ALT SOLUNUM YOLU ENFEKSİYONLARI
Alt solunum yolu
enfeksiyonu çocuklarda sıklıkla görülmektedir. Alt solunum yolu hastalıkları
zatürre, bronşit ve bronşiolit olarak yaşanmaktadır. Zatürre; bir diğer adı ile
Pnömöni alt solunum yolu hastalığıdır. Virüs ve bakteri sebebiyle
görülmektedir. Bronşit; hava yolları sebebiyle oluşan iltihaplanmadır. Bronşit
bronşların iltihaplanması sonucu oluşmaktadır. Bronşiolit; bronşiol denilen
küçük bronşiollerin iltihaplanması sonucu oluşmaktadır.
KIZAMIK
Kızamık, virüslerin neden olduğu akut, bulaşıcı ve döküntülü
bir solunum yolu enfeksiyonudur. En sık olarak kış mevsiminin son aylarında ve
ilkbaharda ortaya çıkar. Kızamık virüsü, balgam ve tükürükle temas sonucu
bulaşabilir. Hava damlacıkları yoluyla kişiden kişiye geçen oldukça bulaşıcı
bir hastalıktır. Hastalığı taşıyan bir kişi hapşırık ya da öksürük mikropların
çevreye yayılmasına yol açabilir.
Kızamık virüsünün kuluçka dönemi 10 ila 14 gün sürer.
Kuluçka dönemi hastalık etkeni mikropların vücuda girmesi ile hastalık
belirtilerinin görülmesi arasında geçen süreye denir. Kızamık virüsün en
bulaşıcı olduğu dönem, şikâyetler başlamadan önceki 2 gün ve döküntüler çıktıktan
sonraki 4 günü içerir.
Kızamık hastalığında en sık görülen belirti vücutta kırmızı
- kahverengi döküntüler ve ateştir.
Belirtiler virüsün vücuda girişinden yaklaşık 9 ila 11 gün sonra başlar.

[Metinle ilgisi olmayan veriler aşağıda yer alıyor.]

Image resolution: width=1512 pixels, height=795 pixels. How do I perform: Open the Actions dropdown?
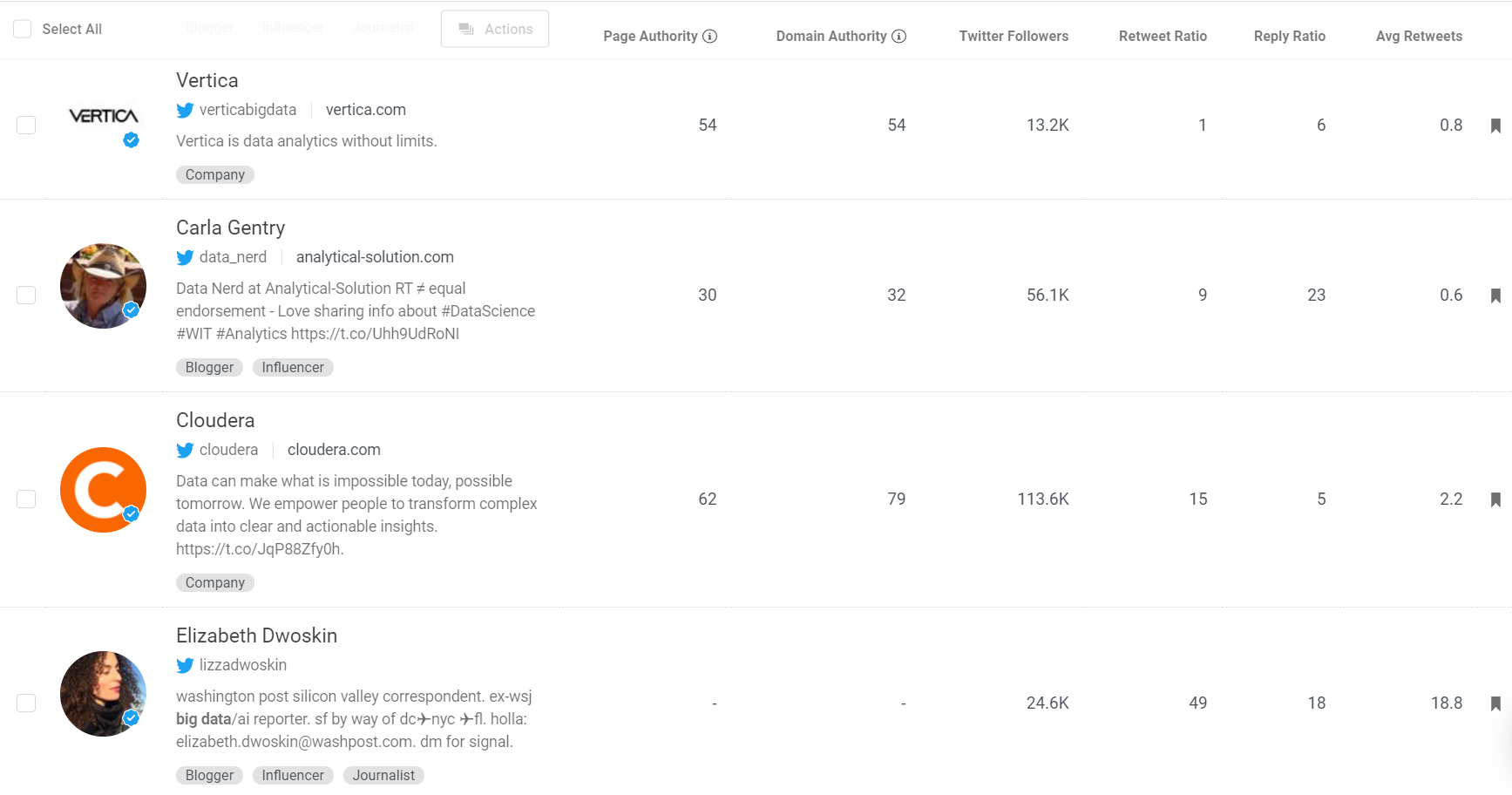pyautogui.click(x=494, y=28)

Kızamıkta görülebilen diğer belirtilerden bazıları gözlerde sulanma, göz
kapaklarında şişlik, ışığa karşı hassasiyet, boğazda ya da yanak iç yüzünde
lekeler, genel vücut ağrısı.
KIZAMIKÇIK
Kızamıkçık, en sık olarak bebek ve çocuklarda görülen
bulaşıcı bir viral enfeksiyondur. Aşı yoluyla önlenebildiğinden eskiye göre
görülme sıklığı azalmıştır.
Kızamıkçık belirtileri her çocukta farklı şekillerde
bulunabilir. Hastalıkta ateş, burun akıntısı, öksürük gibi grip benzeri
belirtiler sıklıkla görülür. Kızamıkçıkta tipik olarak küçük, parlak kırmızı
deri döküntüleri vardır. Döküntüler genellikle kaşıntılı değildir.
KABAKULAK
Kabakulak, özellikle parotis bezlerini etkileyen viral bir
enfeksiyondur. Parotis bezleri kulaklarımızın önünde bulunan büyük tükürük
bezleridir. Kabakulak bu bezlerden birini ya da ikisini birden etkileyebilen
bir enfeksiyondur. Tedavisi yoktur ve bu sebeple aşılama çok önemlidir.
Hastalık, kabakulak virüsünün neden olduğu bir
enfeksiyondur. Durumdan etkilenmiş bir kişiden tükürük, balgam gibi solunum
salgıları yoluyla bulaşabilir. Etken ile temas sonucu virüs solunum yolundan
tükürük bezlerine gider, burada çoğalır ve bezlerin şişmesine neden olur.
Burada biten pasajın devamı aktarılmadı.